[Brief]: The listing that follows is to be output in full and without change.

══════════════════════════════

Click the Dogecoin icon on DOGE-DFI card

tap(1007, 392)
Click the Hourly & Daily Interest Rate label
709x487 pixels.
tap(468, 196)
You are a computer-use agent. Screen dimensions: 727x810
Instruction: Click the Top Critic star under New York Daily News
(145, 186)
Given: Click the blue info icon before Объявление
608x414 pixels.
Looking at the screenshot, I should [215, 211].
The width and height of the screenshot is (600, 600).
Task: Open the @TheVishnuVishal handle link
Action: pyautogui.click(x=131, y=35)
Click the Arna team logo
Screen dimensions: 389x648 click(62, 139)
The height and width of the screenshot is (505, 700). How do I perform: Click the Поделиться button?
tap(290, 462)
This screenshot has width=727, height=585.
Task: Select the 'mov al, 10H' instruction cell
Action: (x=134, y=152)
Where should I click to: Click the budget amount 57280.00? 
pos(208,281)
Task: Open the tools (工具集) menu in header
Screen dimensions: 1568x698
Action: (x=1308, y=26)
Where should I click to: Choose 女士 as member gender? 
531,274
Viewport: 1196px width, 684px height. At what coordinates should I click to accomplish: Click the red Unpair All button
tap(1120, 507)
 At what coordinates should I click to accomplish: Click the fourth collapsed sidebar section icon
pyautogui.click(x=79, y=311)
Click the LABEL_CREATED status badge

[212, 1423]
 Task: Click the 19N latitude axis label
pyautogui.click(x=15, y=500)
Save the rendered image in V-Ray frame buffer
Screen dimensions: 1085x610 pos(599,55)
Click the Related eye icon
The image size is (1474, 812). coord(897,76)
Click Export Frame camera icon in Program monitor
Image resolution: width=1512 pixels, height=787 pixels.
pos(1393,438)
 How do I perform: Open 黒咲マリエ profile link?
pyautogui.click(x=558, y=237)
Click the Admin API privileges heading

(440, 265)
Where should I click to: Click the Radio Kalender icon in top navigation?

══════════════════════════════

[Problem solution]:
Click the Dogecoin icon on DOGE-DFI card

tap(1007, 392)
Click the Hourly & Daily Interest Rate label
709x487 pixels.
tap(468, 196)
You are a computer-use agent. Screen dimensions: 727x810
Instruction: Click the Top Critic star under New York Daily News
(145, 186)
Given: Click the blue info icon before Объявление
608x414 pixels.
Looking at the screenshot, I should [215, 211].
The width and height of the screenshot is (600, 600).
Task: Open the @TheVishnuVishal handle link
Action: pyautogui.click(x=131, y=35)
Click the Arna team logo
Screen dimensions: 389x648 click(62, 139)
The height and width of the screenshot is (505, 700). How do I perform: Click the Поделиться button?
tap(290, 462)
This screenshot has width=727, height=585.
Task: Select the 'mov al, 10H' instruction cell
Action: (x=134, y=152)
Where should I click to: Click the budget amount 57280.00? 
pos(208,281)
Task: Open the tools (工具集) menu in header
Screen dimensions: 1568x698
Action: (x=1308, y=26)
Where should I click to: Choose 女士 as member gender? 
531,274
Viewport: 1196px width, 684px height. At what coordinates should I click to accomplish: Click the red Unpair All button
tap(1120, 507)
 At what coordinates should I click to accomplish: Click the fourth collapsed sidebar section icon
pyautogui.click(x=79, y=311)
Click the LABEL_CREATED status badge

[212, 1423]
 Task: Click the 19N latitude axis label
pyautogui.click(x=15, y=500)
Save the rendered image in V-Ray frame buffer
Screen dimensions: 1085x610 pos(599,55)
Click the Related eye icon
The image size is (1474, 812). coord(897,76)
Click Export Frame camera icon in Program monitor
Image resolution: width=1512 pixels, height=787 pixels.
pos(1393,438)
 How do I perform: Open 黒咲マリエ profile link?
pyautogui.click(x=558, y=237)
Click the Admin API privileges heading

(440, 265)
Where should I click to: Click the Radio Kalender icon in top navigation?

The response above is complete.